Wednesday, 1 June 2011

Health Care Reforms

These are some easy fixes to help improve the health of all Canadians.

Prevention of illness:
  1. Teach everyone how to read the nutrition labels so they can make healthier choices in food.
  2. Remove 50% of the salt from processed foods by legislation.
  3. Remove all syrup based sweeteners from foods and beverages.
  4. Provide a nutrition component to all welfare payments that encourages individuals to eat healthy.
  5. Have cooking classes returned to grade 7 and 8 as part of a life skills course.
  6. Provide prenatal care to all pregnant women including nutritional support.
  7. Have after school recreation programs of a non competitive nature supplied to schools where more than 50% of the student population walks to school.
  8. Take junk food out of the schools, and limit the access students have to off schoolground activities during 9-4 pm school hours.
  9. Have good weight and height charts posted in every classroom and have a measuring poster attached to it, so that each child and adolescent can check their height and decide how much they want to weigh.
  10. Make a video that shares the information about the health costs of overweight, underweight, poor nutrition, included with the drugs, alcohol, and sex education program.
  11. Have little video vignettes that: (i) show that a temperature of 34-37 degrees centigrade bares watching but is not dangerous to an otherwise healthy individual; (ii) identify situations that require immediate medical attention; (iii) identify how to call telehealth and make that system link with the local hospital and ambulance system so that time is not wasted by calling, but in fact speed up my service path if I use that process and require emergency intervention; (iv) find a way to get an early referral to the family doctor or clinic if the telehealth nurse feels it is necessary. Have a video system available via email that a patient can be seen by the telehealth nurse if the patient has the video computer capacity.
Treatment Options:

Our present health system works very well for individuals that are in need of emergency and immediate intervention. Once the emergency is over things get expensive and fall apart. I believe we could use home computers more effectively for addressing client needs.

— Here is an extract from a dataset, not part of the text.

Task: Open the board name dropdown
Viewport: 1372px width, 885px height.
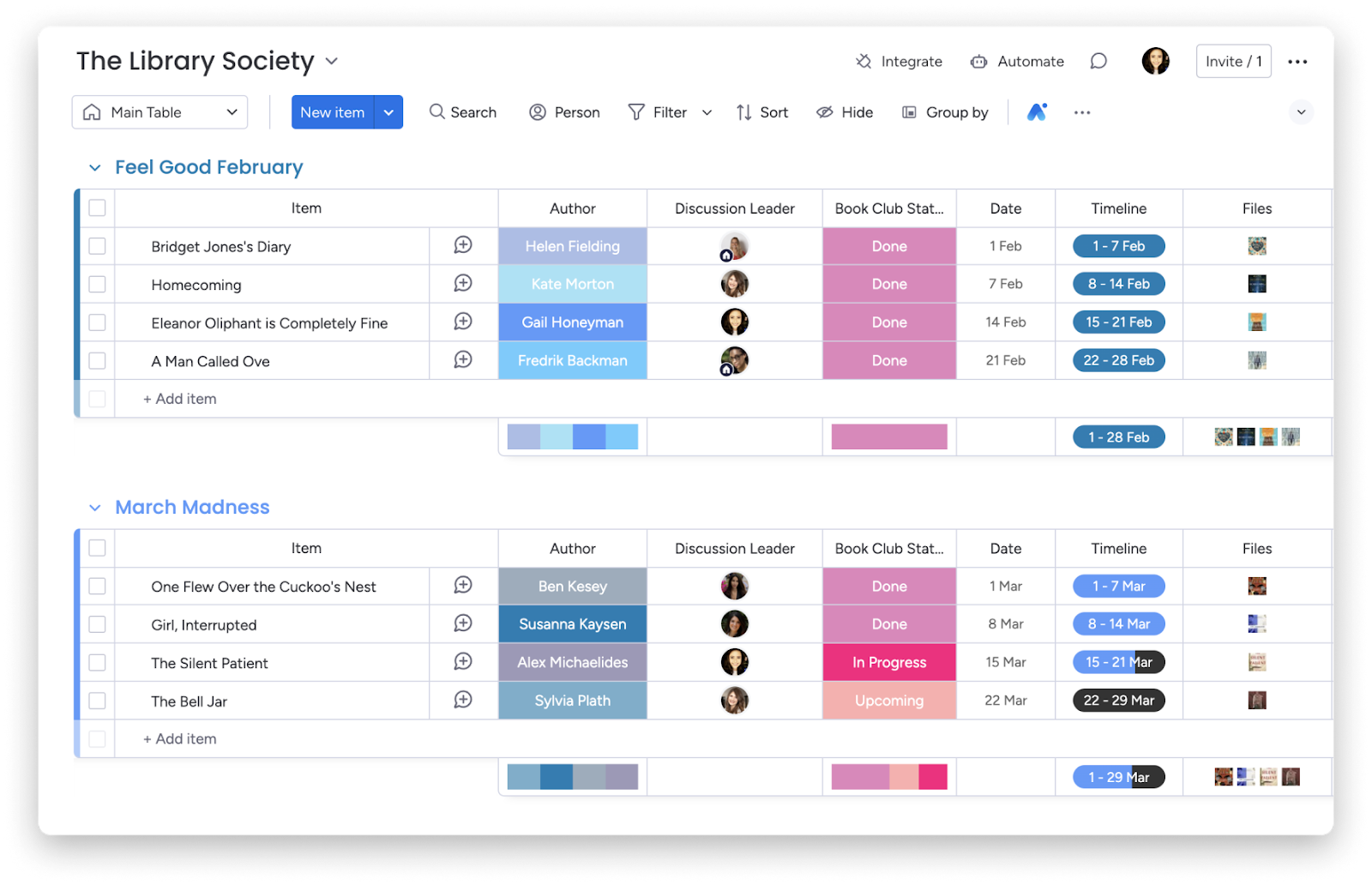Action: (333, 61)

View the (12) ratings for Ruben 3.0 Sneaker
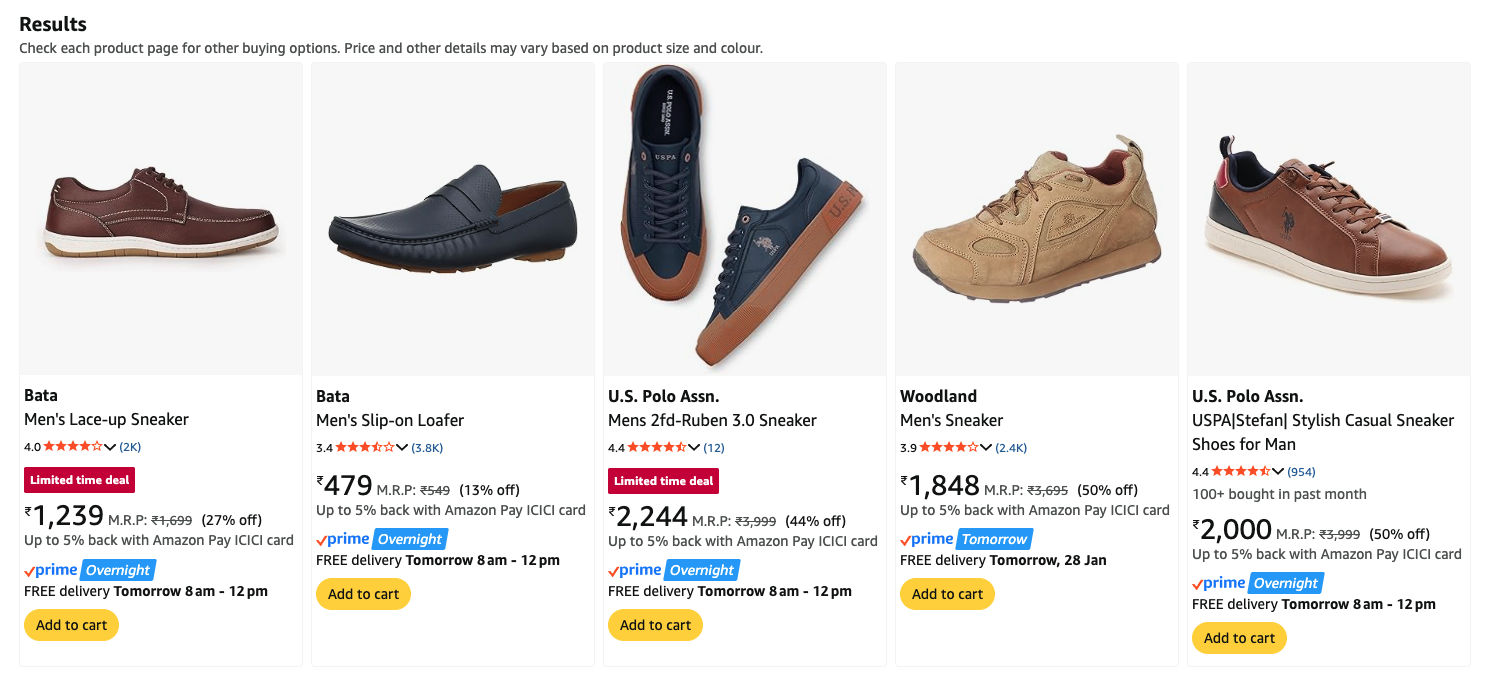pos(713,447)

In the case of mammograms or patients that identify unusual bumps in their breasts, the Ontario breast screening should have the capacity to provide a mammogram at their next available opening, even if the patient was recently examined. Once the lump is confirmed, the Ontario breast screening program should be able to provide the second required mammogram and ultrasound within a short period of time a copy of the information should be sent and an appointment with a specialist should occur and then a plan of action should be set into motion. If the lump is surface the most efficient and cost effective method to deal with it is a lumpectomy, while a biopsy should be preformed if the lump is deeply embedded in tissue, since both of these procedures are surgeon driven and require the same procedure and process they can be booked in the next available space. If the results from the testing show malignancy the patient should be called for an appointment to see the specialist and should be provided with a preceding appointment with a patient support person who can walk her through the treatment options from the least to the most invasive and thus help the patient understand the extent of treatment available in the best to worst case scenario.

When the patient sees the specialist she will be able to discuss much more candidly the options and the specialists’ recommendations. If the results are not a cancer the patient is diverted from the system and any necessary follow up is done by the family doctor. (Since most surgeons do not have great bedside manners why subject them to using their specialized and costly expertise telling a patient the results were okay, the incision is healing nicely and come back next year). It takes a whole day of their time telling patients they are fine or they are being transferred to oncology. This process involves specialist, in a high cost setting. This process ensures access the least number of times but must be accompanied by a process that ensures the patient follows the steps, so a computer check in that calls attention to a patient who is not following through on the process would be necessary, so that the patient can be tracked down and put back on the assembly line.